Start of Selected text

Perhaps it is because I deal with startup on a daily basis but the EU-Startups Summit always feels like an important event for Malta, not simply because of the scale of the conference, but because of what it brings into the local ecosystem for a few days each year.

For Maltese founders, and perhaps even more for people still on the fence about starting something, it brings what they are aiming for in much sharper focus. If you put in the effort to go around, you get direct exposure to people who are already building companies, raising capital, and dealing with the actual grind of scaling a business. In a small ecosystem that does not have many such examples to hold up, that matters. Sometimes hearing someone talk openly about what went wrong, or how long things actually took, is more useful than months of reading startup content online.

The investor presence was notable too. A large number of investors attended across the two days, and that alone says something. Venture capital firms do not generally travel unless they think there is a reasonable chance of finding interesting companies or people. Their showing up suggests the Summit is at least registering on the radar of people who allocate capital for a living.

That said, there is probably room to get more out of that presence for the local ecosystem. The conference draws international founders naturally, but it could do more to put visiting investors, or prospective local investors, in the same room as Maltese entrepreneurs in ways that actually go somewhere. The instinct here might be to hold a formal pitching sessions: I think that would be a mistake as it would put pressure to find enough startups to include, some of which might not be ready. I’d go for smaller formats might work better: perhaps even something like a dinner where investors can mingle with people in the local ecosystem. Simply placing them in the same room should lead to interesting conversations.

Thanks to Thomas Ohr, founder of EU Startups, I had the chance to present on the reverse VC session, where investors pitch themselves to founders rather than the other way around. It was genuinely entertaining, and probably one of the better formats across the whole two days. It reverses roles completely. Founders get to see how investors think, what they care about, how different funds actually position themselves. There is also a kind of honesty in it that traditional panels tend to iron out.

The startup pitch competition was equally well attended and the quality was generally strong. Even so, there was a noticeable gap between some of the companies. A few were still figuring out whether they had a real idea; others were already generating revenue and had clearly been at it for a while. That made the competition feel a little uneven at moments, even if the energy in the room held up.

End of Selected text
Start of Information shown

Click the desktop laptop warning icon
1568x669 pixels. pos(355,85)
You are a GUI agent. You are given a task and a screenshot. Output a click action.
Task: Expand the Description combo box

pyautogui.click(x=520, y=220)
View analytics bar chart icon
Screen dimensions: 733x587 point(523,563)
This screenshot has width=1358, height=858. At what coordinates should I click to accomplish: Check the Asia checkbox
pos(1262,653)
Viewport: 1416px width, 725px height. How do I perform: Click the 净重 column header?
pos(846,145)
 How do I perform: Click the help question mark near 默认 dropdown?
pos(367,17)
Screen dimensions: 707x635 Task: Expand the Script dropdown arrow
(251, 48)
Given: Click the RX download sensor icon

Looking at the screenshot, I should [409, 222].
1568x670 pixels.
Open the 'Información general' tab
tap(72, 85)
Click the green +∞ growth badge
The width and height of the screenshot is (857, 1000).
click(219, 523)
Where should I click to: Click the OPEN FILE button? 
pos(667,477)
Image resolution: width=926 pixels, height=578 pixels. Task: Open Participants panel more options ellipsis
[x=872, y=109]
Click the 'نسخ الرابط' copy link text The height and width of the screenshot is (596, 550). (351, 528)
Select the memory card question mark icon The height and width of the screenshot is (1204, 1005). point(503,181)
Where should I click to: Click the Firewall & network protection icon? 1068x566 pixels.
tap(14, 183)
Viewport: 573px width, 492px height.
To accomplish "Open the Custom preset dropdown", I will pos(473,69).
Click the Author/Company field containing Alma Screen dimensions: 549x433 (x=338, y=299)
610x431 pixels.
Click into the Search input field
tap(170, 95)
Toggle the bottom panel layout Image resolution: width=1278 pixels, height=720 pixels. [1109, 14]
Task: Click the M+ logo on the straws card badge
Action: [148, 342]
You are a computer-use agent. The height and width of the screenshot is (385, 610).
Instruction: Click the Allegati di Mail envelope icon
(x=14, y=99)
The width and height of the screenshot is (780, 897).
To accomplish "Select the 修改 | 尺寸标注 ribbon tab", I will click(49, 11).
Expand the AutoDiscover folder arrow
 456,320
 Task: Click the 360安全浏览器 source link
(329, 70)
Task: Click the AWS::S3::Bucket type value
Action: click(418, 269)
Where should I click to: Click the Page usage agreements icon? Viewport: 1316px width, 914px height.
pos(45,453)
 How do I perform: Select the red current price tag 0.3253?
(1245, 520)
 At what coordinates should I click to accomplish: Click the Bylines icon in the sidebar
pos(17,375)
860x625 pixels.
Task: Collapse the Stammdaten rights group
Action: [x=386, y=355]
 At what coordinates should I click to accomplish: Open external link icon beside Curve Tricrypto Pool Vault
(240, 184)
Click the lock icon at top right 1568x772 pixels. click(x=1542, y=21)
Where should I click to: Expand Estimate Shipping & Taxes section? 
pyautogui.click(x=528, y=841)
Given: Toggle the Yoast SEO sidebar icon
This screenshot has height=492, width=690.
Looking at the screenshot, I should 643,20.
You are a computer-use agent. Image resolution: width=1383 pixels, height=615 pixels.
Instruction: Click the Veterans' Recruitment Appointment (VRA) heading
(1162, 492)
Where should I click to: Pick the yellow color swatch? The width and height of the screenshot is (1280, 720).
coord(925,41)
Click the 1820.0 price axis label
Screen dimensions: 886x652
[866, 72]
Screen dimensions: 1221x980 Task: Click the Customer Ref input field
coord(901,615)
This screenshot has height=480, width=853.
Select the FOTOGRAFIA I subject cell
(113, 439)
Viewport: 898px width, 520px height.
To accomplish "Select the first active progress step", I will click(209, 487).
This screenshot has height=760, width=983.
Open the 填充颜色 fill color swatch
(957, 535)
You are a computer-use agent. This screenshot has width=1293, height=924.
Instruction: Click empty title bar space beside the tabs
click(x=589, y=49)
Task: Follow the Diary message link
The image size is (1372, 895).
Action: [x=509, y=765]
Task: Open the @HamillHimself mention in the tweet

End of Information shown

Please carry on the piece about the EU-Startups Summit in Malta, picking up right after its final sentence.

I did not get to every session, but the ones I attended were worth the time. One stood out more than the others: When Execution Is Worthless, Vision Is Everything: How to Start a Business in the Age of Infinite AI by Joaquin Cuenca Abela.

What made it impactful, for me, was not the AI angle itself, but the candour. Cuenca talked about how rapidly advancing LLMs kept forcing his company to rethink what they were building. Every time the technology moved, they had to pivot again and figure out where they could still create value alongside increasingly capable models. Eventually they found a space that worked with the technology rather than against it.

That kind of impact is hard to replicate in a blog post or a podcast. It is adaptation described in real time, by someone who lived it. It lays bare how difficult it is to build a successful startup and that, even when you think you’re on the right path, something might happen in the market that threatens your whole business model.  Surviving often has less to do with having the right idea at the start and more to do with noticing when the world has shifted under your feet.

If that had been the only session I caught across the two days, it probably still would have been worth showing up.

Perhaps that is ultimately the value of events like this, rather than the hype or networking clichés that tend to surround startup conferences; the simple act of compressing experience into a few days and making it accessible to people who might otherwise never encounter it.

For Malta, that matters more than it might for larger ecosystems. We do not have an endless flow of founders, operators and investors passing through every week. Bringing those people here, exposing local entrepreneurs to them, and creating the conditions for conversations to happen is important in itself.

The Summit cannot create a startup ecosystem on its own. But it can help make one feel more real.